*Directions for this task*. Skipping all pictures, print exactly the lines below from the one with "This screenshot has width=1817, height=990." through the final line.

*Screenshot grounding data*.
*-*-*

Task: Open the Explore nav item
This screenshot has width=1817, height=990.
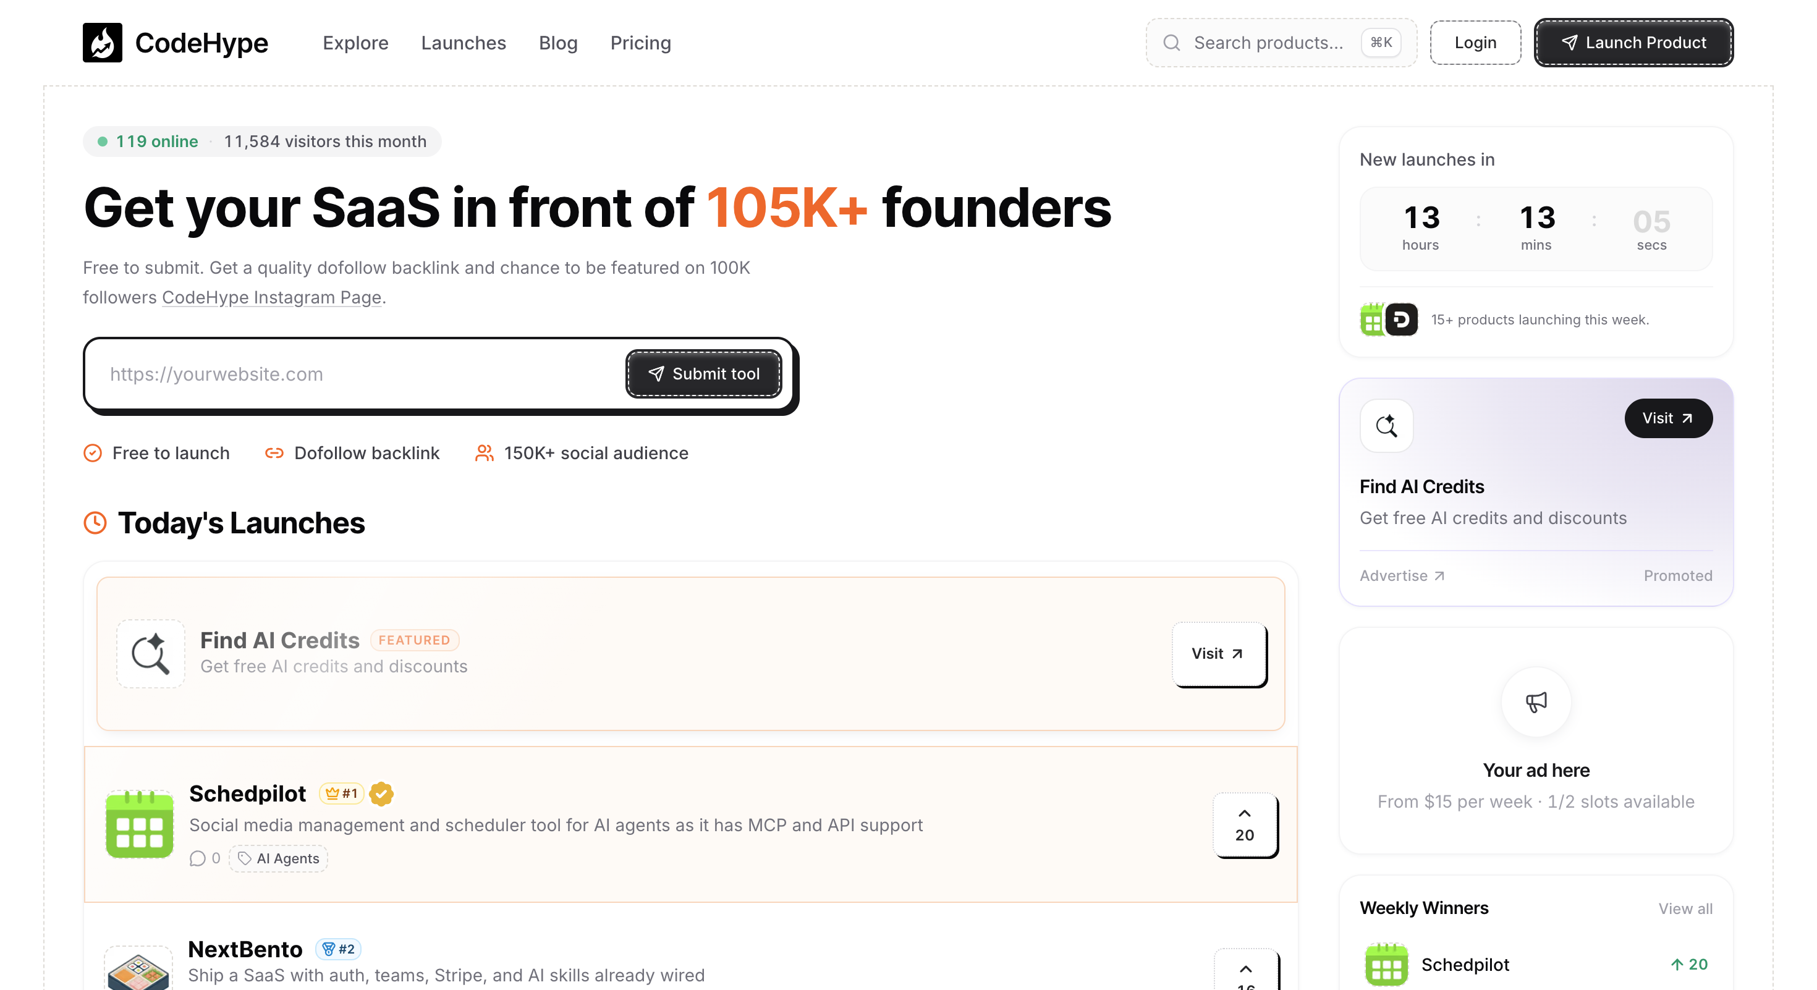Action: pos(356,43)
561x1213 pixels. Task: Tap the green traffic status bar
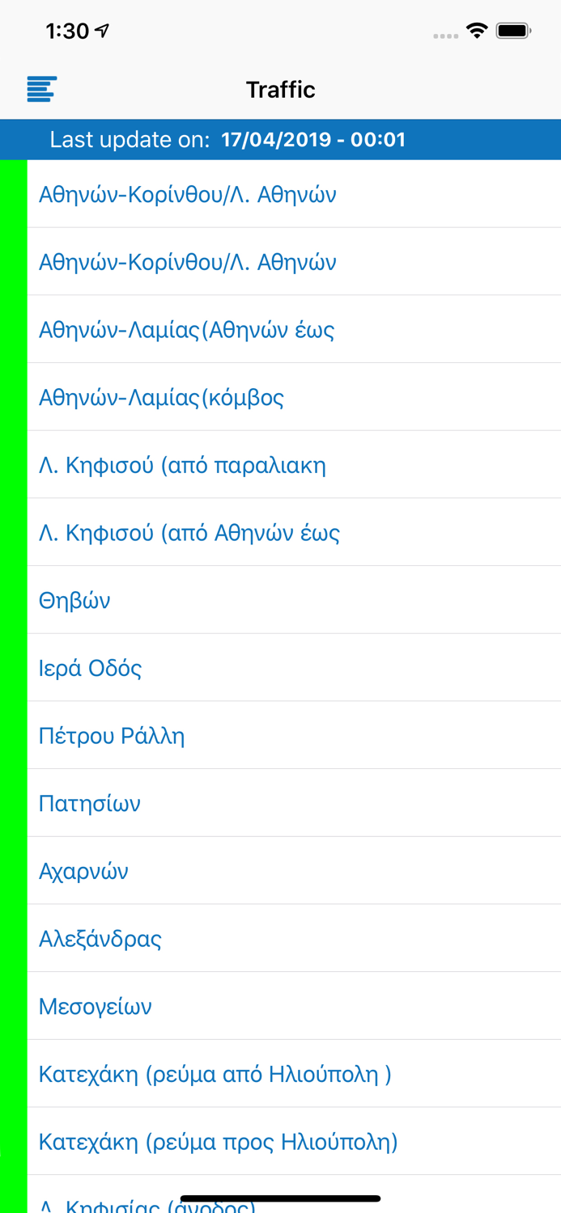click(13, 647)
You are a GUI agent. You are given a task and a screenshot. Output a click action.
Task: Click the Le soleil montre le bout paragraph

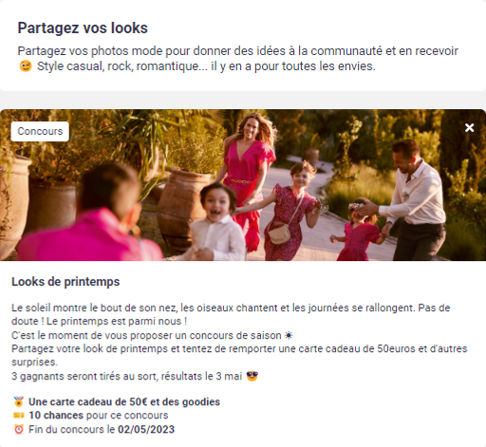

*-*-*

*Solution for this exercise*.
This screenshot has width=1817, height=990.
Action: pos(356,43)
561x1213 pixels. Task: Tap the green traffic status bar
click(13, 647)
You are a GUI agent. You are given a task and a screenshot. Output a click action.
Task: Click the Le soleil montre le bout paragraph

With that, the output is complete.